Brent crude fell 70 cents to $110.12 by 4:29 a.m. ET. U.S. crude fell 37 cents to $99.42 a barrel.

Euro zone finance ministers who met in Brussels on Tuesday could not say by how much they would ramp up the firepower of their rescue fund and may turn to the IMF for more help as soaring borrowing costs in Italy highlight the region's serious structural economic problems.

"Europe has still not been able to come up with a clear plan, so there has not really been a change there, and I think there are continued worries," said Olivier Jakob, analyst at Petromatrix in Zug, Switzerland.

"When you're looking at the yields that Italy has to pay and the downgrades on banks, et cetera, we're not out of the woods yet in Europe."

Events in Iran, where Britain evacuated its diplomatic staff

a day after protesters stormed and ransacked its embassy and residential compound, were being closely watched, though it provided limited support to the oil price.

"It's interesting to note how little reaction we have seen, both in Brent and the spread between the two, to potential further disruptions in the Middle East, particularly with the Iranian invasion of the British embassy," said Michael McCarthy, chief markets strategist at CMC Markets in Sydney.

"It looks as if there will be political repercussions from that, but the oil market does not seem to have reacted much."

This could be due to prospects of slowing global growth that would affect oil demand, he added.

Further clouding the outlook for risk sensitive assets, Standard & Poor's cut its credit ratings of 15 big banking companies, mostly in Europe and the United States, on Tuesday as the result of an overhaul of its ratings criteria, reflecting weaker economic times ahead.

EIA AWAITED

Investors were awaiting EIA inventory data released at 1530 GMT, which will show that oil inventories fell 200,000 barrels last week as imports probably held steady, a Reuters poll of analysts showed on Tuesday.

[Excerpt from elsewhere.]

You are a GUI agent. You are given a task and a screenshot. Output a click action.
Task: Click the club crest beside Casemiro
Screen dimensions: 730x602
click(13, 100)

Data from industry group American Petroleum Institute on Tuesday showed that crude stocks rose 3.4 million barrels last week.

Distillate stocks rose 1.3 million barrels and gasoline stocks fell 173,000 barrels, while the refinery utilization rose 0.5 percentage point, the API data showed.

Crude prices drew some support from Sudan's decision to halt oil exports from Southern Sudan over a transit fee row. The South's oil minister said on Tuesday the spat would hurt both countries' oil interests.